======== Passage given

= Cultural depictions of Charles I of England =

Charles I of England has been depicted in popular culture a number of times.

==Music==
- "Curse My Name", a song by German power metal band Blind Guardian on the album At the Edge of Time (2010), depicts the downfall and execution of Charles I.
- "King Charles" is a song on the 2018 debut EP of English musician Yungblud.
- Charles I, (Charles, King and Martyr) has many hymns dedicated to him. Mostly sung by High-Church Anglicans(Anglo-Catholics), such as "With Thankful Hearts thy Glory" commemorating his life as a "saintly story", calling him a "Martyr-King" and calling his death "The ultimate oblation, a Martyr's sacrifice!" Another well-known hymn is called "O, Holy king whose severed head" asking Charles to pray "For England's Church for England's realm once thine in earthly sway."

==Literature==
- Jowitt views the character of the gentleman Vitelli in Massinger's 1624 play The Renegado as an allegory of the prince during the failed marriage attempt.
- There is the manuscript of a play entitled Charles I by Percy Shelley, started in early 1822 and left unfinished after his death.
- Twenty Years After, by Alexandre Dumas, gives a highly fictionalised account of Charles I's downfall, trial and death condensed into a few days. The book's fictional villain, Mordaunt, is depicted as the king's executioner, while Athos, Aramis, D'Artagnan and Porthos are his secret – and unsuccessful – helpers.
- John Inglesant (1881), by Joseph Henry Shorthouse, features the hero meeting Charles I.
- In High Places (1898) by Mary Elizabeth Braddon depicts the youth of Charles I.
- 1649: A Novel of a Year by Jack Lindsay (1938) begins with Charles' execution.
- The Civil War period is seen through the eyes of the fictional Morland family in The Oak Apple, Volume 4 of The Morland Dynasty, a series of historical novels by author Cynthia Harrod-Eagles.
- Mary of Carisbrooke: The Girl Who Would Not Betray Her King by Margaret Campbell Barnes (1956) narrates the relationship of the titular heroine with Charles, during the latter's imprisonment on the Isle of Wight.
- 55 Days (2012 – played in the premiere production by Mark Gatiss)
- He makes a brief appearance in Lawrence Norfolk's John Saturnall's Feast, published in 2012 by Bloomsbury Publishing.
- He's a character in The King's Spy by Andrew Swanston, set mainly in Oxford; the novel was published in August 2012 by Bantam Press.
- In Traitor's Field by Robert Wilton, published in May 2013 by Bloomsbury Publishing, the reader follows him from his imprisonment in Carisbrooke Castle on the Isle of Wight to his trial and, ultimately, execution in Whitehall.

================

▸ Challenge
According to the text on Charles I, in what year did Percy Shelley begin his unfinished play about the king? The data that comes next is separate material and has no connection to the text on Charles I.

======== Data provided

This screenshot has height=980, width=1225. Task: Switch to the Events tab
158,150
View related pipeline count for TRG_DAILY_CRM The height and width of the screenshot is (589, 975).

================

▸ Exercise result
Early 1822.